Девочка посмотрела на меня, потом на жалкое лакомство, и я заметил, как в озабоченном взгляде темных глаз отразилось душевное смятение. Желание взять конфету было сильно, но бабушкин запрет оказался сильнее.
– Не хочу! – ответила она и так сильно затрясла головой, словно хотела убедить и меня, и себя, что действительно не хочет.
– Почему? Ты не любишь конфеты?
– Бабушка сказала, что от сладкого бывает сахарная болезнь.
– Глупости. Сахарной болезнью болеют вовсе не от сахара.
– Бабушка не говорит глупостей.
– Не сомневаюсь. Просто она не знает. Человек не может знать всего. Я, например, знаю про сахарную болезнь, но если ты меня спросишь, что такое шизофрения, вряд ли смогу ответить.
– А что такое шизофрения?
– Не знаю. Я же сказал, что не знаю. Вот про конфеты знаю.
И поскольку в темных глазах я снова заметил колебание, пришлось прибегнуть к эксперименту:
– Смотри: разворачиваю конфетку, кладу в рот и – готово! Ну и что? Разве я заболел сахарной болезнью?
Девочку рассмешила моя глупая выходка. Смех был тихий, как у человека, который не привык смеяться. Но конфетку она взяла.

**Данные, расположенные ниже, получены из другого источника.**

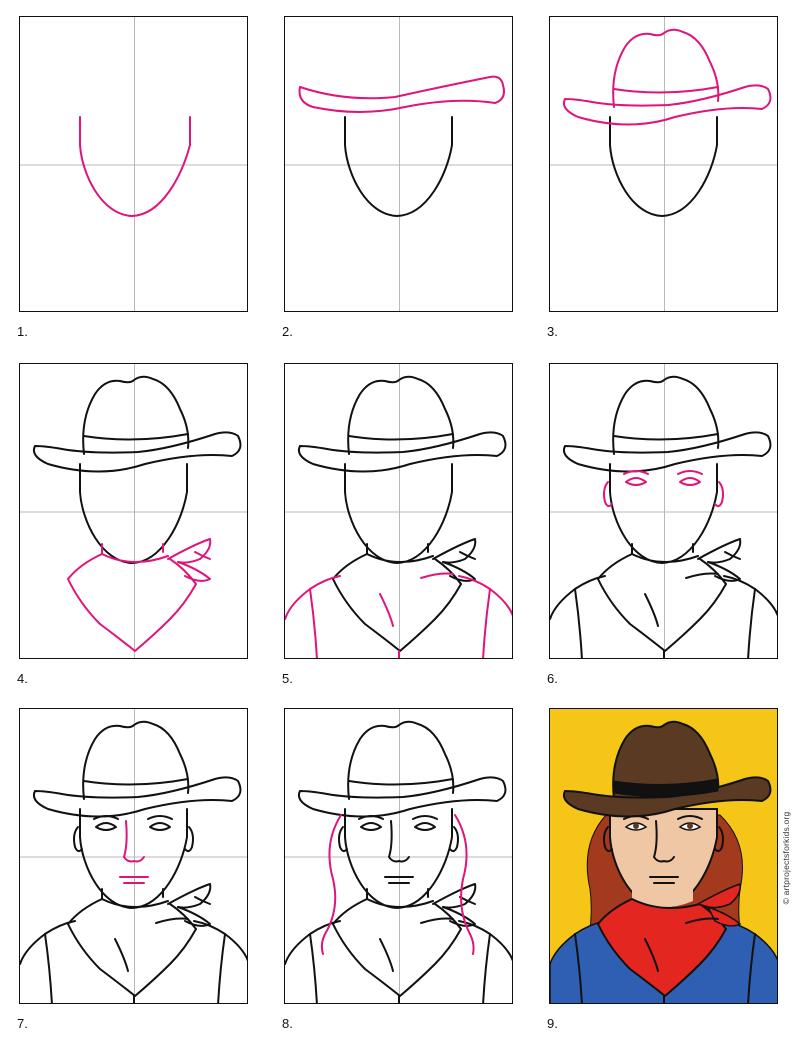 Image resolution: width=800 pixels, height=1041 pixels. I want to click on bandana-line-new, so click(132, 602).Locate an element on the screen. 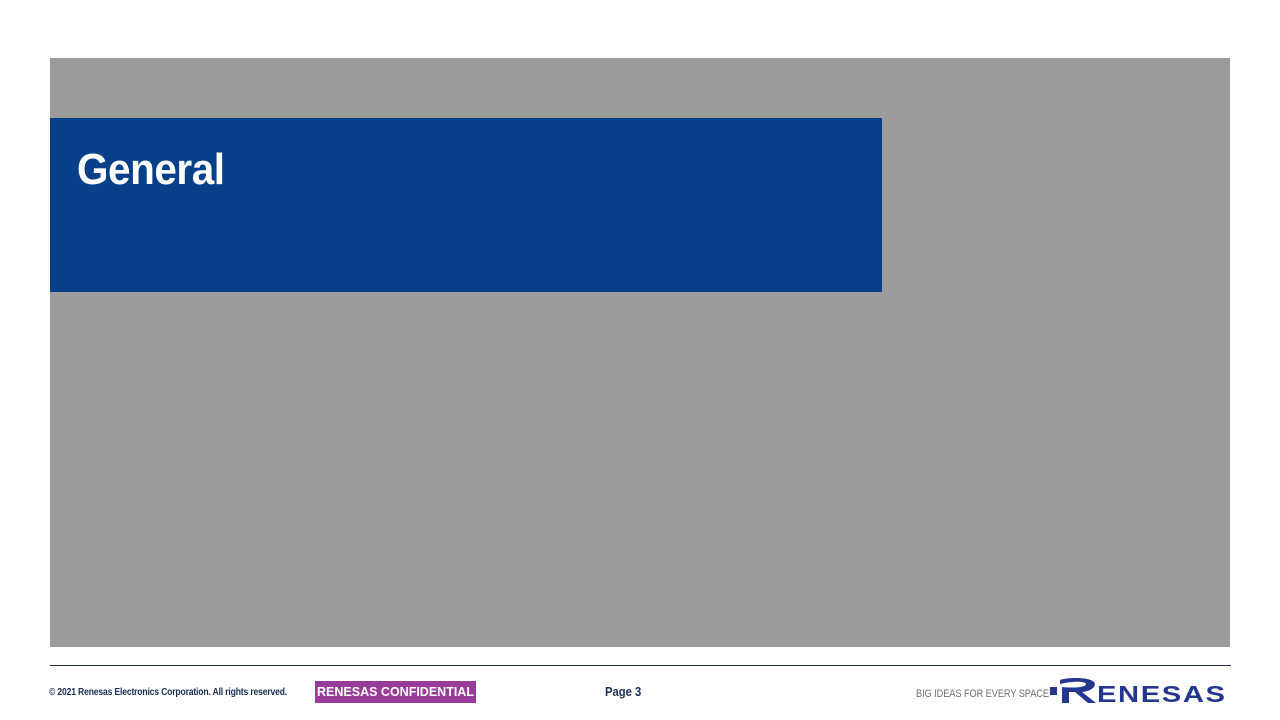 The image size is (1280, 720). renesas-logo: ENESAS is located at coordinates (1138, 692).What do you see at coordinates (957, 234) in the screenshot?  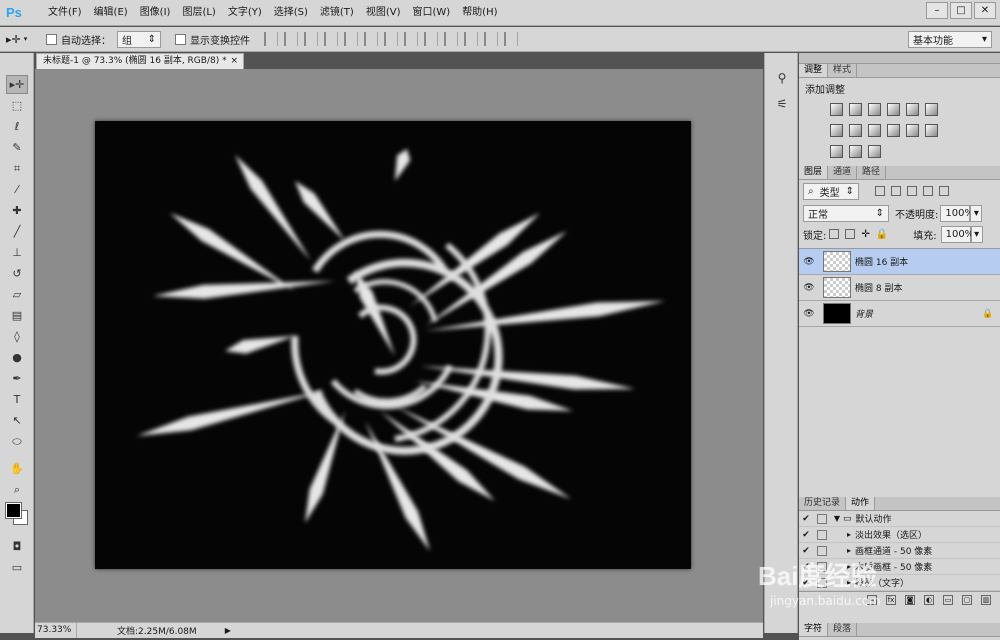 I see `fill-input: 100%` at bounding box center [957, 234].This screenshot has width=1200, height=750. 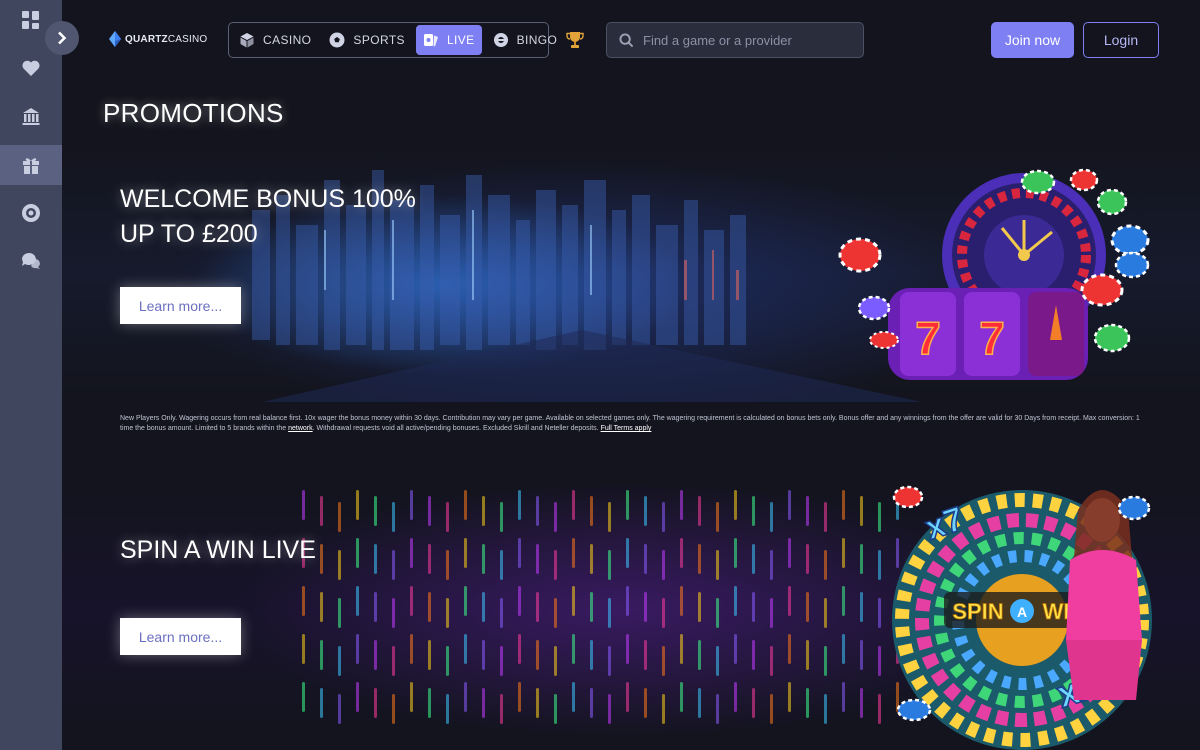 I want to click on heart-icon, so click(x=31, y=68).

– Ты опять работаешь… – сказал я, увидев на кровати кусок простой белой материи и два клубка ниток – зеленых и красных. – Вышиваешь?
– Передник.
– Любишь вышивать?
– Не знаю…
– А кем ты станешь, когда вырастешь?
– Швеей.
– Неужели?
– Да. В той же мастерской, где работает бабушка. Там шьют детскую одежду.
– Зачем же становиться швеей, если тебе это дело не нравится?

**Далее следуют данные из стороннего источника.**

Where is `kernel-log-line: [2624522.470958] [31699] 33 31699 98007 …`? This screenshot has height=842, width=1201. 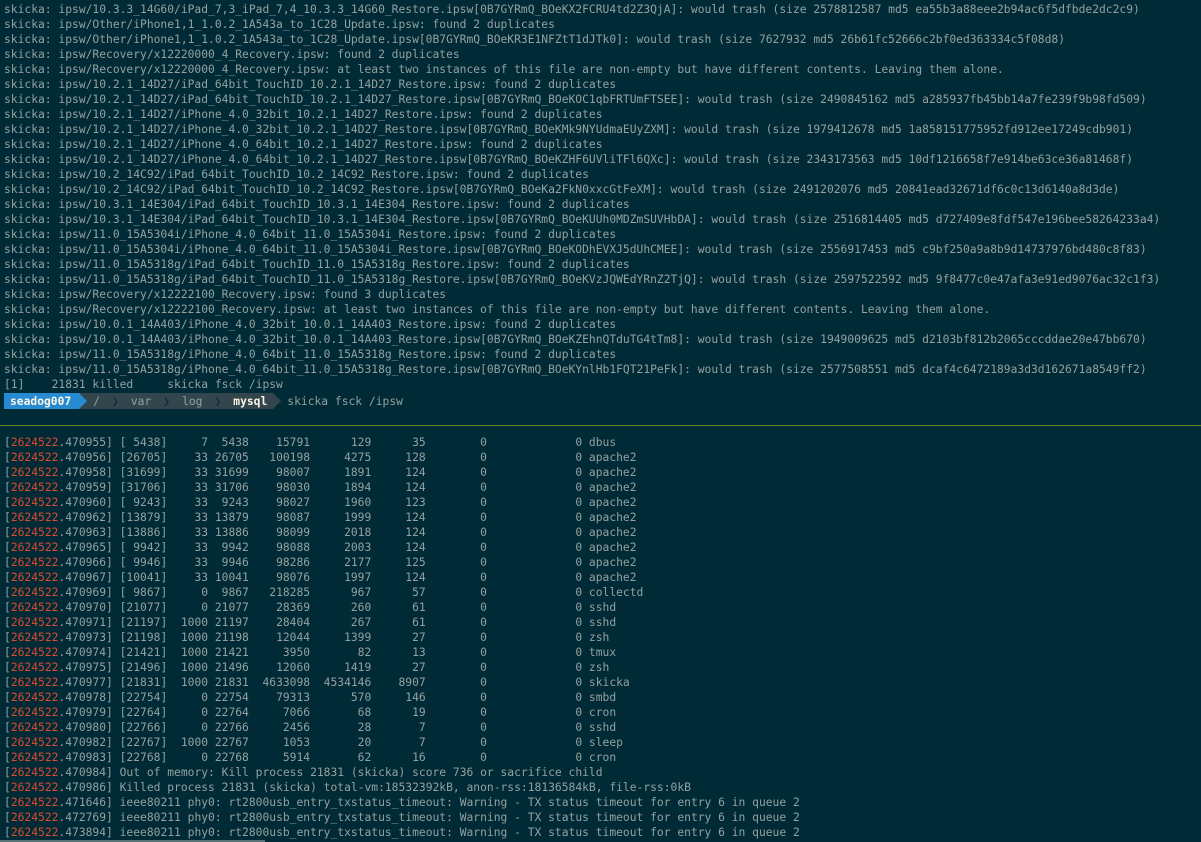 kernel-log-line: [2624522.470958] [31699] 33 31699 98007 … is located at coordinates (402, 472). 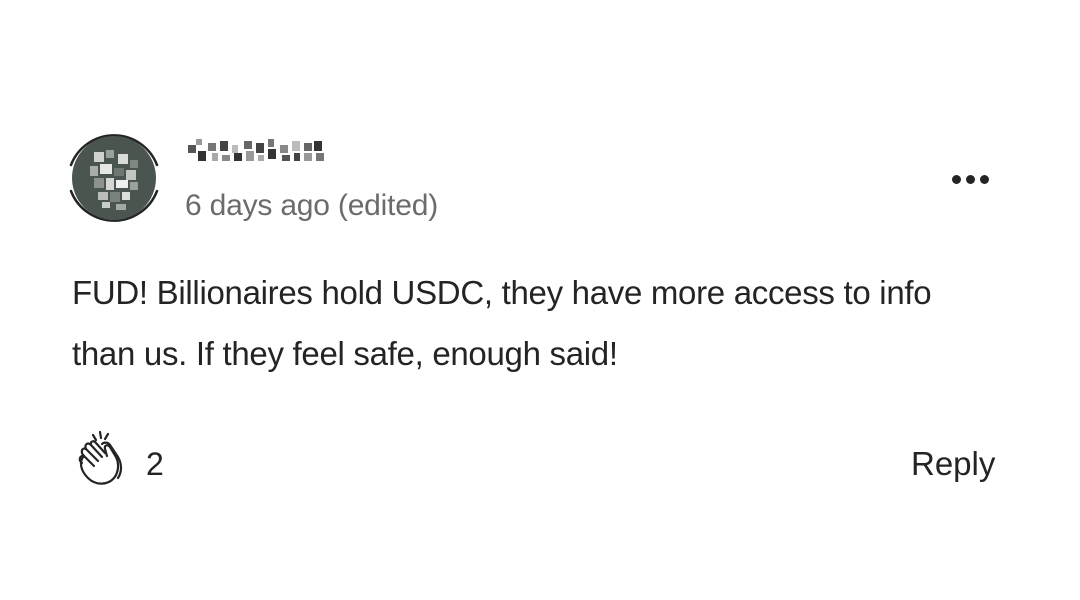 What do you see at coordinates (345, 354) in the screenshot?
I see `comment-body-line: than us. If they feel safe, enough said!` at bounding box center [345, 354].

– Потому… потому что мы бедные.
– И что из того?
– Бабушка говорит, что бедные должны по одежке протягивать ножки, а не гоняться за химерами…
«Как твой отец», – мысленно дополнил я бабушку.

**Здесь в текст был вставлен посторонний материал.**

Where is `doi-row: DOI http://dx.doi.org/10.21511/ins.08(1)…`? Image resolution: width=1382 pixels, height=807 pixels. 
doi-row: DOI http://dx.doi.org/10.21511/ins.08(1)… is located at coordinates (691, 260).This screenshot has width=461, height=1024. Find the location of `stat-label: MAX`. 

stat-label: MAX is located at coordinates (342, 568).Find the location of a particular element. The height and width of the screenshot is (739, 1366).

– Тебе нравится в мастерской?
Девочка подняла на меня свои взрослые глаза, потом отвела взгляд и сказала:
– Там очень темно…
Последний раз, кажется, я видел Камелию весной. Поздней весной, потому что в тот день было очень тепло. Девочка, очевидно, по дороге из школы зашла в магазин. В одной руке она несла портфель – из тех, картонных, на которых написано традиционное: «Учение – свет, неучение – тьма», а в другой маленькую сетку, в которой лежала половинка буханки выдаваемого по «моим» карточкам хлеба, твердого и тяжелого, как кирпич, и какой-то промокший сверток.
– Я уже без ног от этих очередей… – Она говорила как взрослая. – Сейчас поедим с бабушкой хлеба с брынзой.
Пока Камелия говорила это, ее взгляд невольно остановился на продавце мороженого, который стоял со своей тележкой на противоположной стороне улицы, в тени пыльной акации, и сейчас обслуживал трех маленьких покупателей. Наполнив вафельные стаканчики ванильным мороженым, сверху для красоты и вкуса он положил по ложечке малинового.
Перехватив взгляд ребенка, я машинально полез в карман, где одиноко лежала пятилевовая бумажка.